Freelance Food & Drinks Writer

Guessing at 2012

What will 2012 bring for the drink-minded? It’s a bit of a guessing game, but I’m looking forward to writing more about shrubs, drinking vinegars and all things sour. Local spirits like those Lenexa’s Dark Horse Distillery is laying down. Drinks entrepreneurs such as Travis Stewart and Jason Burton. The inaugural Paris of the Plains Cocktail Festival in August. And let’s not forget the city’s burgeoning coffee and beer scenes.

There’s sure to be a lot going on. Some of it keeps us movin’ in the same direction—interesting, well-made spirits and cocktail ingredients, along with skilled and creative mixing. Some not—more flavored spirits and pre-packaged “cocktails.” Here’s a round-up of the predictions:

• Beverage marketing maestro Jason Burton of The Lab expects more of all this: garden-grown bar ingredients, guest bartenders, good cocktail books, bar-to-bar collaborations and bartender-branded products.

Serious Eats says we’ll see more savory and sour cocktails, while The Daily Meal predicts cocktails on tap, more local spirits and house-made ingredients (is that even possible?) and better hospitality.

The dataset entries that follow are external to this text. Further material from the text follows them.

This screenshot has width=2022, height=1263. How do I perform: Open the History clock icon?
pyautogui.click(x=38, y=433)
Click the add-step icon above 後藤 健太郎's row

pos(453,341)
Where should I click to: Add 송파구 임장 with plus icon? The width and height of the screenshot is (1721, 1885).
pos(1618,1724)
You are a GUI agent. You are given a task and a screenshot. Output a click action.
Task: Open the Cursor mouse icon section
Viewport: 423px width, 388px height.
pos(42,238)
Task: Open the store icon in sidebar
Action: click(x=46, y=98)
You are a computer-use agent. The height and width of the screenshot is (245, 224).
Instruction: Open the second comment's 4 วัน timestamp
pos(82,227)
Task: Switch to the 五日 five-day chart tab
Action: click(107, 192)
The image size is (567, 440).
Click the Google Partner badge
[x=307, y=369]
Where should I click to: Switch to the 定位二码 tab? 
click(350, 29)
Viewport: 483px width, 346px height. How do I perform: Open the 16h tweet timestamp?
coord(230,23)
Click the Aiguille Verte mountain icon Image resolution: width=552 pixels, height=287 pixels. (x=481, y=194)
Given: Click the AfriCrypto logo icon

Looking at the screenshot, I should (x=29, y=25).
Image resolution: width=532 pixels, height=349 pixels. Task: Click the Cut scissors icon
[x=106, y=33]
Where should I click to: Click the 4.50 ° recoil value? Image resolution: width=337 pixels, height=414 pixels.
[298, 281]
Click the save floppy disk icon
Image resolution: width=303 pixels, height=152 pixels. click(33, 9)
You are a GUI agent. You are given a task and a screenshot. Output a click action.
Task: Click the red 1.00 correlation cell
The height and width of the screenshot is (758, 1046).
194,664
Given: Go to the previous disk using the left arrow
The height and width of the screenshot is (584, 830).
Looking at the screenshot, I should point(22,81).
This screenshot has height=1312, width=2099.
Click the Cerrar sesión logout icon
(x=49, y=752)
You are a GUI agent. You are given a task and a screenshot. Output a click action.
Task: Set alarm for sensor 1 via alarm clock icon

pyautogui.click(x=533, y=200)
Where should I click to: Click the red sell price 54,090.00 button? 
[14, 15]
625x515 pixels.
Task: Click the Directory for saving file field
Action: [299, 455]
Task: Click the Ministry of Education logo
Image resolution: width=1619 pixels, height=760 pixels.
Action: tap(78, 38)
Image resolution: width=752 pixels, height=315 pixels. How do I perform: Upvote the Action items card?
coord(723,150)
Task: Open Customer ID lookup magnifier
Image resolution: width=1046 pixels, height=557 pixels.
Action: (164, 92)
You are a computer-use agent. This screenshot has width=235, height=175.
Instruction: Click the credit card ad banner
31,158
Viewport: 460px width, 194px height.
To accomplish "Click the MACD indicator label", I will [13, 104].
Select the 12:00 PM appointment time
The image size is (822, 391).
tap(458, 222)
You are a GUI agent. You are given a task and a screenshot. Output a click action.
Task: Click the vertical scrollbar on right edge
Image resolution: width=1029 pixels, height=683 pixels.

• Jason Wilson, author of Boozehound and a columnist for The Washington Post, forsees continued growth in flavored vodkas and whiskies, as well as a shift from high falutin’ mixology to hospitality as bartenders welcome a new generation of spirits-savvy drinkers.

• Spice & Ice author Kara Newman compiled a longer list of trends. More rum will flow, and when we’re not drinking it we’ll be reading about it in Got Rum?, a new online magazine. There will be plenty of new style gins, more bad flavored spirits and more cocktail events than you can shake a stick at.

• Upscale’s the thing, according to Restaurant Management Magazine. We’re apparently still thirsty for more vintage beers, super-premium spirits and big-batch cocktails.

• Jeffrey Morgenthaler, a Portland-based bartender, touched off the current craze for barrel-aged cocktails, so it’s possible his interest in bottling carbonated cocktails might also gain steam.

Richard Goldsmith of Fox News sees more of the same: more classic spirits and recipes, more prepackaged drinks, more barrel aging.

• Kansas City itself is even a culinary trend, according to Saveur magazine’s editor-in-chief, James Oseland. As he told, KC’s “now poised to reinvigorate itself and position the city as a new culinary destination.” And all those chefs know they need a solid bar program in their restaurants.

But the No. 1 trend bartenders here are hoping becomes all the rage? Extravagant tipping. Given everything they’re doing to make sure we’ve got something good in our glasses, they certainly deserve it.